Bad shorter tossups are painfully obviously bad because they're random, abrupt, and clue-sparse. But it's deceptively easy to skate by writing deceptively bad longer tossups, where the quality just doesn't justify the verbiage.

--
I'm not at all familiar with <i>The New Science</i> and would not have gotten this tossup even at the end. I don't claim to be anywhere near a good player on academic questions, though many people observing this debate are (I imagine) newer players deciding how much of QB is worth that time.

(Hmm, that may be a bad assumption given that if you made it to this forum you've already demonstrated enough interest that you're probably not going anywhere. But still, there exist enough people who ought to play ACF questions (yet might unwisely choose not to bother) that Yaphe's point is well worth making to a wider audience.)

In any case, Yaphe's same points could easily be made on a tossup about something or someone "easier," one that ends with "everyone knows that" clues but is also solvable from the lead-in. The best question in the ACF Fall packets (in my opinion) is a fantastic example, especially around the seque from his works of poetry to his presence at the Miracle on Ice game as an official translator.


--
Quoting from weblog comments: Brian Rostron noted, quite correctly, that "by providing interesting and substantive information [good ACF-style tossups] may actually encourage people to learn more about the subject, or in this case, read the work."

In the best case, quite so (though I'm not convinced that ACF length is a prerequisite for fitting interesting facts). Unfortunately, some long tossups aren't all that interesting, and many more that are moderately interesting have their appeal squashed by the mumbled, mispronounced monotone of a lot of invitational readers.

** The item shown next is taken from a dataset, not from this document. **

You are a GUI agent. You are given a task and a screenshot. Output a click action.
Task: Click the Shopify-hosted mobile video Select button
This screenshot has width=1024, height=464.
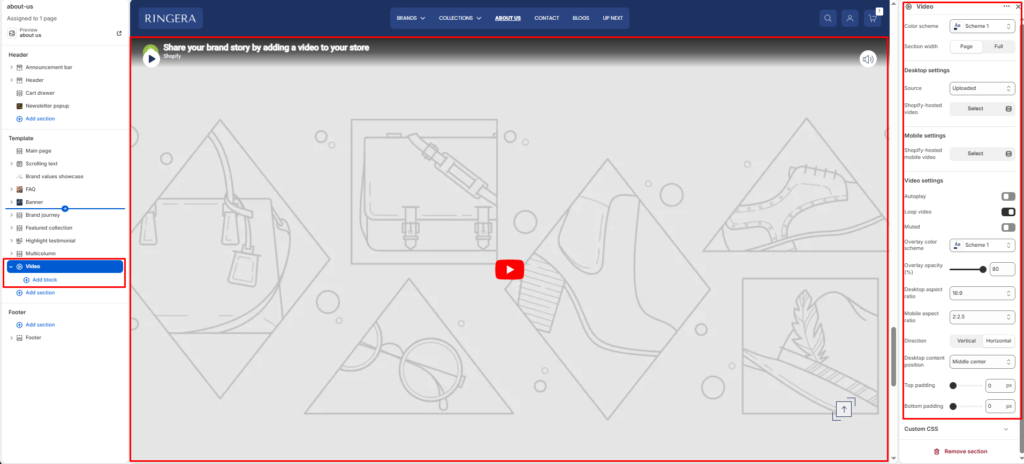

(This isn't a knock on readers, especially since they're volunteering their time (our time: I read ACF fall), but sight-reading text is difficult, especially sight-reading text written at a very high reading comprehension level.)

I think many longer questions are written in the same prose style as academic treatises. Given that questions must be sight-read, this is often a mistake. Something with a "voice" more like newspaper prose (NY Times if you prefer) will make it much more apparent that this interesting, awesome thing you're asking about really is that compelling. I realize this will sounds like a call for "dumbing down" questions; please understand that it's not. I also realize that as advice it's not immediately useful for lack of specific suggestions on how to tighten one's prose.

To improve both prose and content: Those of you in a position to get question feedback from Yaphe et al (mainly if you wrote ACF questions), I strongly recommend that you solicit this feedback regardless of how much writing experience you have. Yaphe's commentary on specific questions iwill greatly improve your writing.